▶ Instructions for the task: Can you pull out the stretch of entries from the one containing "184, 710, 190)" through the final entry, both included, and repeat them word for word?

═══ Rows

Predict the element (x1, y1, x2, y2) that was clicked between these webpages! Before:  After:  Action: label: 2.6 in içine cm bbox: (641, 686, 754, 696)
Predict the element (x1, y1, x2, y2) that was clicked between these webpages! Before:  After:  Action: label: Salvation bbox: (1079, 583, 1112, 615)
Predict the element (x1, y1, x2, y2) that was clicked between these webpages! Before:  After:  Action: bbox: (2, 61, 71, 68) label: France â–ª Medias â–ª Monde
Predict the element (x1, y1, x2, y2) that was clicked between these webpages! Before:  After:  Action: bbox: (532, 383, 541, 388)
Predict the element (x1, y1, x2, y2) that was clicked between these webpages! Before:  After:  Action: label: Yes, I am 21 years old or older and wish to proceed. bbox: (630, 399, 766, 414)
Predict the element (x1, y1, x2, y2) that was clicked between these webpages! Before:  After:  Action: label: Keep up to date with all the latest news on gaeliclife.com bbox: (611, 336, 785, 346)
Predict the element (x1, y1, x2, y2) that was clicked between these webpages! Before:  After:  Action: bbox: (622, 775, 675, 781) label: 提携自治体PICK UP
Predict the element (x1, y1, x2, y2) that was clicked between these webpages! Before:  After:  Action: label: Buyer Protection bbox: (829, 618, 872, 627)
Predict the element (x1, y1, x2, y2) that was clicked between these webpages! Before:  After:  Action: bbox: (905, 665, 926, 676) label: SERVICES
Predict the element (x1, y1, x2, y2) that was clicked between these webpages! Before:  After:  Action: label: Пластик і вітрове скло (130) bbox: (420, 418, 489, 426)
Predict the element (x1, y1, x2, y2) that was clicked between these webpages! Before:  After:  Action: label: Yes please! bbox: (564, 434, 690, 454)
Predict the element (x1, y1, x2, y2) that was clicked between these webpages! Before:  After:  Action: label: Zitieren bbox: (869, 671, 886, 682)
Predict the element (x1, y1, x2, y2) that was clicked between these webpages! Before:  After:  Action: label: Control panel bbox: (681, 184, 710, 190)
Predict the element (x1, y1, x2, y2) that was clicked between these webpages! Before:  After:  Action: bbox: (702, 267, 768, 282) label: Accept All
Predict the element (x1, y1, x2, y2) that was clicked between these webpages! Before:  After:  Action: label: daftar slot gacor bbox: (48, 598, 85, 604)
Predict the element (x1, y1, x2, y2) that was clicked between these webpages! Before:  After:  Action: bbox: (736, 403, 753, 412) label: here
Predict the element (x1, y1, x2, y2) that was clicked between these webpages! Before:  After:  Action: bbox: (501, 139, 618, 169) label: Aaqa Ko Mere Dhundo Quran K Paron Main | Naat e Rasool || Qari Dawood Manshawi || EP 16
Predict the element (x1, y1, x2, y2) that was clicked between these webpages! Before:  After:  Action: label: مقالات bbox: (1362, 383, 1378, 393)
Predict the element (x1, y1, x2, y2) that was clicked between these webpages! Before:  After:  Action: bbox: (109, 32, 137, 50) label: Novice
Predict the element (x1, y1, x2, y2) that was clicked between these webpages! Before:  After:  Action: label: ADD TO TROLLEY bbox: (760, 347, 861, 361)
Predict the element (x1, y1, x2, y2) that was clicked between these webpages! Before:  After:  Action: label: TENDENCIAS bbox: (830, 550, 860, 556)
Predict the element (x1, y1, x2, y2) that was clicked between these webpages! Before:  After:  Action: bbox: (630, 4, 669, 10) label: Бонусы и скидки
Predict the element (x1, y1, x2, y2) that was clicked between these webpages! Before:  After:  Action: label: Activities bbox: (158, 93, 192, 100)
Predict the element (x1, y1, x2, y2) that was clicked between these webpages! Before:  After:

══════

▶ Full solution:
Predict the element (x1, y1, x2, y2) that was clicked between these webpages! Before:  After:  Action: label: Control panel bbox: (681, 184, 710, 190)
Predict the element (x1, y1, x2, y2) that was clicked between these webpages! Before:  After:  Action: bbox: (702, 267, 768, 282) label: Accept All
Predict the element (x1, y1, x2, y2) that was clicked between these webpages! Before:  After:  Action: label: daftar slot gacor bbox: (48, 598, 85, 604)
Predict the element (x1, y1, x2, y2) that was clicked between these webpages! Before:  After:  Action: bbox: (736, 403, 753, 412) label: here
Predict the element (x1, y1, x2, y2) that was clicked between these webpages! Before:  After:  Action: bbox: (501, 139, 618, 169) label: Aaqa Ko Mere Dhundo Quran K Paron Main | Naat e Rasool || Qari Dawood Manshawi || EP 16
Predict the element (x1, y1, x2, y2) that was clicked between these webpages! Before:  After:  Action: label: مقالات bbox: (1362, 383, 1378, 393)
Predict the element (x1, y1, x2, y2) that was clicked between these webpages! Before:  After:  Action: bbox: (109, 32, 137, 50) label: Novice
Predict the element (x1, y1, x2, y2) that was clicked between these webpages! Before:  After:  Action: label: ADD TO TROLLEY bbox: (760, 347, 861, 361)
Predict the element (x1, y1, x2, y2) that was clicked between these webpages! Before:  After:  Action: label: TENDENCIAS bbox: (830, 550, 860, 556)
Predict the element (x1, y1, x2, y2) that was clicked between these webpages! Before:  After:  Action: bbox: (630, 4, 669, 10) label: Бонусы и скидки
Predict the element (x1, y1, x2, y2) that was clicked between these webpages! Before:  After:  Action: label: Activities bbox: (158, 93, 192, 100)
Predict the element (x1, y1, x2, y2) that was clicked between these webpages! Before:  After:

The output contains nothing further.